Polecenia
A. Przepisz z tekstu o wycieku ropy wszystko od słów „Uczeni z Uniwersytetu” w dół aż po słowa „ma żadnych dowodów.”.
B. Ile dyspersantów zużyto już według tekstu o wycieku ropy?

Uczeni z Uniwersytetu Południowej Florydy i Uniwersytetu Georgii stwierdzili zanieczyszczenie słupa wody na dużym obszarze przez wymieszane z wodą morską rozbite cząstki węglowodorów. Co gorsza, kłęby zanieczyszczeń unoszone są na północny wschód, w kierunku szelfu kontynentalnego. Podobne raporty pochodzą z badań Uniwersytetu Stanowego Luizjany oraz Uniwersytetu Wschodniej Mississippi. Mimo to kierownictwo BP idzie w zaparte i uważa, że na zanieczyszczenie głębin nie ma żadnych dowodów.
Fatalne skutki akcji ratunkowej
Słów oburzenia nie kryje Steven Pedigo, szef firmy Oil Spill Eater International mającej doświadczenie w usuwaniu skutków wycieków ropy w 20 krajach. Jak zauważa, działania BP to głównie rozpylanie na powierzchniową plamę ropy dyspersantów, czyli środków rozbijających ropę i strącających ją właśnie w głąb wody. Zużyto ich już milion galonów. W sytuacji, kiedy to sam koncern spycha ropę w głąb słupa wody, mówienie o braku zanieczyszczenia głębin jest hipokryzją i obłudą - mówi Pedigo.
Ichtiolog Prosanta Chakrabarty oświadczenia koncernu nazywa blamażem. Kiedy się spojrzy na to, co na temat stopnia zanieczyszczenia głosi koncern i na to, co dopiero zaczyna wychodzić na jaw, BP kompletnie traci wiarygodność. Przypomnijmy też, że zanim dane zweryfikowano, koncern uparcie zaniżał podawaną ilość ropy, wyciekającej z uszkodzonego odwiertu.
Chakrabarty ostrzega, że nawet jeśli wyciek uda się zatrzymać, najgorsze dopiero nastąpi. Kryjące się w głębinach tumany naftowego „dymu" mogą spowodować wymarcie dziesiątek gatunków ryb i morskich stworzeń i katastrofę ekosystemu. Na powierzchni nie widać jeszcze masowego wymierania ryb, cała tragedia rozgrywa się głęboko. To, według Larry'ego Schweigera nie tyle kataklizm, co katastrofa chroniczna, pełzająca, powolna śmierć dla życia morskiego i nadmorskiego ptactwa, która będzie zbierać żniwo miesiącami i latami w całym regionie. A przyczyną jest między innymi właśnie użycie dyspersantów, które problem tylko ukrywają, „zamiatają pod dywan", zamiast go rozwiązywać.

Zapisane dane
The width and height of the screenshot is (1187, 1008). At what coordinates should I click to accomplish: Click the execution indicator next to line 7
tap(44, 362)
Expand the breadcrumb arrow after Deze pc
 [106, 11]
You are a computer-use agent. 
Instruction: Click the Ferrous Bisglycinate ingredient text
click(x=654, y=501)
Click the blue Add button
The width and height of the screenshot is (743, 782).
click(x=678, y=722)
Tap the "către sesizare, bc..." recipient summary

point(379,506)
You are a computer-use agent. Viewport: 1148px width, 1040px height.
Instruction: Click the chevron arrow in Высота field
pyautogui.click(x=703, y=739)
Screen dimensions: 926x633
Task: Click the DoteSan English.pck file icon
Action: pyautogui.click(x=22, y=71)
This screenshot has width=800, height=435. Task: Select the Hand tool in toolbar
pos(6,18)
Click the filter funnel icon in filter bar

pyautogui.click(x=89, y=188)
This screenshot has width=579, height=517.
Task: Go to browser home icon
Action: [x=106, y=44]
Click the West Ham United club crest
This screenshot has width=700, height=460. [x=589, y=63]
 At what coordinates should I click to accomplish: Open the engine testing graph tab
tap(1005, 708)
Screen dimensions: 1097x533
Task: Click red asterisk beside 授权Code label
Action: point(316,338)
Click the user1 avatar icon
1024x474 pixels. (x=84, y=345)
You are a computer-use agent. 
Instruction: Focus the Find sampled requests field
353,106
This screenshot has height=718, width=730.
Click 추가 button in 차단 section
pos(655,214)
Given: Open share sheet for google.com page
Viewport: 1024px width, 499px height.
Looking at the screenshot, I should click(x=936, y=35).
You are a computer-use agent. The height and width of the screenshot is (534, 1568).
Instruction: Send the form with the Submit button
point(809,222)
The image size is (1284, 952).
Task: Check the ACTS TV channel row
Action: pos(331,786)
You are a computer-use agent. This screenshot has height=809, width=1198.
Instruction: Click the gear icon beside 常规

Rozwiązania zadań
A.
Uczeni z Uniwersytetu Południowej Florydy i Uniwersytetu Georgii stwierdzili zanieczyszczenie słupa wody na dużym obszarze przez wymieszane z wodą morską rozbite cząstki węglowodorów. Co gorsza, kłęby zanieczyszczeń unoszone są na północny wschód, w kierunku szelfu kontynentalnego. Podobne raporty pochodzą z badań Uniwersytetu Stanowego Luizjany oraz Uniwersytetu Wschodniej Mississippi. Mimo to kierownictwo BP idzie w zaparte i uważa, że na zanieczyszczenie głębin nie ma żadnych dowodów.

B. Milion galonów.